# [Problem details]
Can you format every line of the listing below as a numbered list, leaving out the blank lines?

# [Element and text position data]
####################

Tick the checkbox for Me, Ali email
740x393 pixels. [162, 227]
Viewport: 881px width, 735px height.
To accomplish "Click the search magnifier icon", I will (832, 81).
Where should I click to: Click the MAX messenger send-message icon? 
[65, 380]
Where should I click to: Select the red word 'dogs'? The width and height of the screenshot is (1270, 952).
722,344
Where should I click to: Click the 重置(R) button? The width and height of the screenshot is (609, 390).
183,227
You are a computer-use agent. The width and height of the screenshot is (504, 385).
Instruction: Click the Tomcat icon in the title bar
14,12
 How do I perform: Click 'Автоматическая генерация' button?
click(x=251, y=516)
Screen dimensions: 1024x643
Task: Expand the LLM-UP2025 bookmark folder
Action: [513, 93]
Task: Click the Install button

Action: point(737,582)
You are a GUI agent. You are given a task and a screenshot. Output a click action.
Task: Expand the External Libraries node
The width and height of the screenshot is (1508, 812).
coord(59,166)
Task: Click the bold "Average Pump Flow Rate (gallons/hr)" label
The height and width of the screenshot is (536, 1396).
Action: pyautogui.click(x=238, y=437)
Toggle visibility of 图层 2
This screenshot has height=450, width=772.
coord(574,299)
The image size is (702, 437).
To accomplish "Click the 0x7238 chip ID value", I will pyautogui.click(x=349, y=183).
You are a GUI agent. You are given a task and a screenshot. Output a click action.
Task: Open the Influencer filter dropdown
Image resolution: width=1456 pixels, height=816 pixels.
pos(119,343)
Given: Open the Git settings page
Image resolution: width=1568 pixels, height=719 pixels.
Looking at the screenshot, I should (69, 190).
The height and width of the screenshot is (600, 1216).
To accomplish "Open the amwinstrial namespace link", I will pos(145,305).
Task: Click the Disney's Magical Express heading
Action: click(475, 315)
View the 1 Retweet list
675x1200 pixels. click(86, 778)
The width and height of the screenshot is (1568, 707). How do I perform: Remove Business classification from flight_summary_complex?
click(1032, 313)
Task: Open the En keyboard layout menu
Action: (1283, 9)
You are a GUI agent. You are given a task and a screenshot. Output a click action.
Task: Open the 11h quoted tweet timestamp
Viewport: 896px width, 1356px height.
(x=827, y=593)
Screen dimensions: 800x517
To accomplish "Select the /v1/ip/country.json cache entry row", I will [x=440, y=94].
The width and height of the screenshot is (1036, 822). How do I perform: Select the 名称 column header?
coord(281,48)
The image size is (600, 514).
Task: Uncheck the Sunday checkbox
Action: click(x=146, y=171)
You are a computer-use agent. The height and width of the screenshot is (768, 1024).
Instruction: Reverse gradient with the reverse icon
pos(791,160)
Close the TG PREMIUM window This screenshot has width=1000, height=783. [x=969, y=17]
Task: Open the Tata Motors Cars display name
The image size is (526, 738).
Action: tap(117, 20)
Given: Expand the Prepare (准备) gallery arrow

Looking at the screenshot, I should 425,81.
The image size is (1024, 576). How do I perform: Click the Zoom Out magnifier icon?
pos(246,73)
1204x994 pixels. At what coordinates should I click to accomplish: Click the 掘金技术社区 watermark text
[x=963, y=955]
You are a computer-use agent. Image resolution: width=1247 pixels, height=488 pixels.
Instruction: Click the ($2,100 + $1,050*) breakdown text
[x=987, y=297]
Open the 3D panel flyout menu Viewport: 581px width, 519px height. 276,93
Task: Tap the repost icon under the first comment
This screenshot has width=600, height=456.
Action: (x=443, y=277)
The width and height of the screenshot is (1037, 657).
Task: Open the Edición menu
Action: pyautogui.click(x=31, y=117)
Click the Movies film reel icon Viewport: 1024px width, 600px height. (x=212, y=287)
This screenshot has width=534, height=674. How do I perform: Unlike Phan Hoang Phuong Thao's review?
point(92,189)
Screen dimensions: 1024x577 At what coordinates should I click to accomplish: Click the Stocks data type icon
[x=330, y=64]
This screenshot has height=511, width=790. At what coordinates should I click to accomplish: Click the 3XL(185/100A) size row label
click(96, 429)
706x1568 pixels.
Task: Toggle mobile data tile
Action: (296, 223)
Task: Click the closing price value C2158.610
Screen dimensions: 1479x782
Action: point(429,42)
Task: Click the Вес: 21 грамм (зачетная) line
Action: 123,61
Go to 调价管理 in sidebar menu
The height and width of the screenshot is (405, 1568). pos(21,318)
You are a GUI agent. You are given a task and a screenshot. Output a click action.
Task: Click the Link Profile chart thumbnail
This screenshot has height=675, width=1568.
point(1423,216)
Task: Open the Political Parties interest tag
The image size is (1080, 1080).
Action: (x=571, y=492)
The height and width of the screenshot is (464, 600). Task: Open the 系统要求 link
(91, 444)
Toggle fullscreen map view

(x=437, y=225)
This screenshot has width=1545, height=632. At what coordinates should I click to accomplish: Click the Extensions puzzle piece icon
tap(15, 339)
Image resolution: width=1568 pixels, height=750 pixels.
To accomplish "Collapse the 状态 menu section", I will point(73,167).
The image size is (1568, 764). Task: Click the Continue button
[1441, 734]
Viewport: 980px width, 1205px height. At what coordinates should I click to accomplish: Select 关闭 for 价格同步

####################

# [Task output]
1. Tick the checkbox for Me, Ali email
2. 740x393 pixels. [162, 227]
3. Viewport: 881px width, 735px height.
4. To accomplish "Click the search magnifier icon", I will (832, 81).
5. Where should I click to: Click the MAX messenger send-message icon? 
6. [65, 380]
7. Where should I click to: Select the red word 'dogs'? The width and height of the screenshot is (1270, 952).
8. 722,344
9. Where should I click to: Click the 重置(R) button? The width and height of the screenshot is (609, 390).
10. 183,227
11. You are a computer-use agent. The width and height of the screenshot is (504, 385).
12. Instruction: Click the Tomcat icon in the title bar
13. 14,12
14.  How do I perform: Click 'Автоматическая генерация' button?
15. click(x=251, y=516)
16. Screen dimensions: 1024x643
17. Task: Expand the LLM-UP2025 bookmark folder
18. Action: [513, 93]
19. Task: Click the Install button
20. Action: point(737,582)
21. You are a GUI agent. You are given a task and a screenshot. Output a click action.
22. Task: Expand the External Libraries node
23. The width and height of the screenshot is (1508, 812).
24. coord(59,166)
25. Task: Click the bold "Average Pump Flow Rate (gallons/hr)" label
26. The height and width of the screenshot is (536, 1396).
27. Action: pyautogui.click(x=238, y=437)
28. Toggle visibility of 图层 2
29. This screenshot has height=450, width=772.
30. coord(574,299)
31. The image size is (702, 437).
32. To accomplish "Click the 0x7238 chip ID value", I will pyautogui.click(x=349, y=183).
33. You are a GUI agent. You are given a task and a screenshot. Output a click action.
34. Task: Open the Influencer filter dropdown
35. Image resolution: width=1456 pixels, height=816 pixels.
36. pos(119,343)
37. Given: Open the Git settings page
38. Image resolution: width=1568 pixels, height=719 pixels.
39. Looking at the screenshot, I should (69, 190).
40. The height and width of the screenshot is (600, 1216).
41. To accomplish "Open the amwinstrial namespace link", I will pos(145,305).
42. Task: Click the Disney's Magical Express heading
43. Action: click(475, 315)
44. View the 1 Retweet list
45. 675x1200 pixels. click(86, 778)
46. The width and height of the screenshot is (1568, 707). How do I perform: Remove Business classification from flight_summary_complex?
47. click(1032, 313)
48. Task: Open the En keyboard layout menu
49. Action: (1283, 9)
50. You are a GUI agent. You are given a task and a screenshot. Output a click action.
51. Task: Open the 11h quoted tweet timestamp
52. Viewport: 896px width, 1356px height.
53. (x=827, y=593)
54. Screen dimensions: 800x517
55. To accomplish "Select the /v1/ip/country.json cache entry row", I will [x=440, y=94].
56. The width and height of the screenshot is (1036, 822). How do I perform: Select the 名称 column header?
57. coord(281,48)
58. The image size is (600, 514).
59. Task: Uncheck the Sunday checkbox
60. Action: click(x=146, y=171)
61. You are a computer-use agent. The height and width of the screenshot is (768, 1024).
62. Instruction: Reverse gradient with the reverse icon
63. pos(791,160)
64. Close the TG PREMIUM window This screenshot has width=1000, height=783. [x=969, y=17]
65. Task: Open the Tata Motors Cars display name
66. The image size is (526, 738).
67. Action: tap(117, 20)
68. Given: Expand the Prepare (准备) gallery arrow
69. Looking at the screenshot, I should 425,81.
70. The image size is (1024, 576). How do I perform: Click the Zoom Out magnifier icon?
71. pos(246,73)
72. 1204x994 pixels. At what coordinates should I click to accomplish: Click the 掘金技术社区 watermark text
73. [x=963, y=955]
74. You are a computer-use agent. Image resolution: width=1247 pixels, height=488 pixels.
75. Instruction: Click the ($2,100 + $1,050*) breakdown text
76. [x=987, y=297]
77. Open the 3D panel flyout menu Viewport: 581px width, 519px height. 276,93
78. Task: Tap the repost icon under the first comment
79. This screenshot has width=600, height=456.
80. Action: (x=443, y=277)
81. The width and height of the screenshot is (1037, 657).
82. Task: Open the Edición menu
83. Action: pyautogui.click(x=31, y=117)
84. Click the Movies film reel icon Viewport: 1024px width, 600px height. (x=212, y=287)
85. This screenshot has width=534, height=674. How do I perform: Unlike Phan Hoang Phuong Thao's review?
86. point(92,189)
87. Screen dimensions: 1024x577 At what coordinates should I click to accomplish: Click the Stocks data type icon
88. [x=330, y=64]
89. This screenshot has height=511, width=790. At what coordinates should I click to accomplish: Click the 3XL(185/100A) size row label
90. click(96, 429)
91. 706x1568 pixels.
92. Task: Toggle mobile data tile
93. Action: (296, 223)
94. Task: Click the closing price value C2158.610
95. Screen dimensions: 1479x782
96. Action: point(429,42)
97. Task: Click the Вес: 21 грамм (зачетная) line
98. Action: 123,61
99. Go to 调价管理 in sidebar menu
100. The height and width of the screenshot is (405, 1568). pos(21,318)
101. You are a GUI agent. You are given a task and a screenshot. Output a click action.
102. Task: Click the Link Profile chart thumbnail
103. This screenshot has height=675, width=1568.
104. point(1423,216)
105. Task: Open the Political Parties interest tag
106. The image size is (1080, 1080).
107. Action: (x=571, y=492)
108. The height and width of the screenshot is (464, 600). Task: Open the 系统要求 link
109. (91, 444)
110. Toggle fullscreen map view
111. (x=437, y=225)
112. This screenshot has width=1545, height=632. At what coordinates should I click to accomplish: Click the Extensions puzzle piece icon
113. tap(15, 339)
114. Image resolution: width=1568 pixels, height=750 pixels.
115. To accomplish "Collapse the 状态 menu section", I will point(73,167).
116. The image size is (1568, 764). Task: Click the Continue button
117. [1441, 734]
118. Viewport: 980px width, 1205px height. At what coordinates should I click to accomplish: Select 关闭 for 价格同步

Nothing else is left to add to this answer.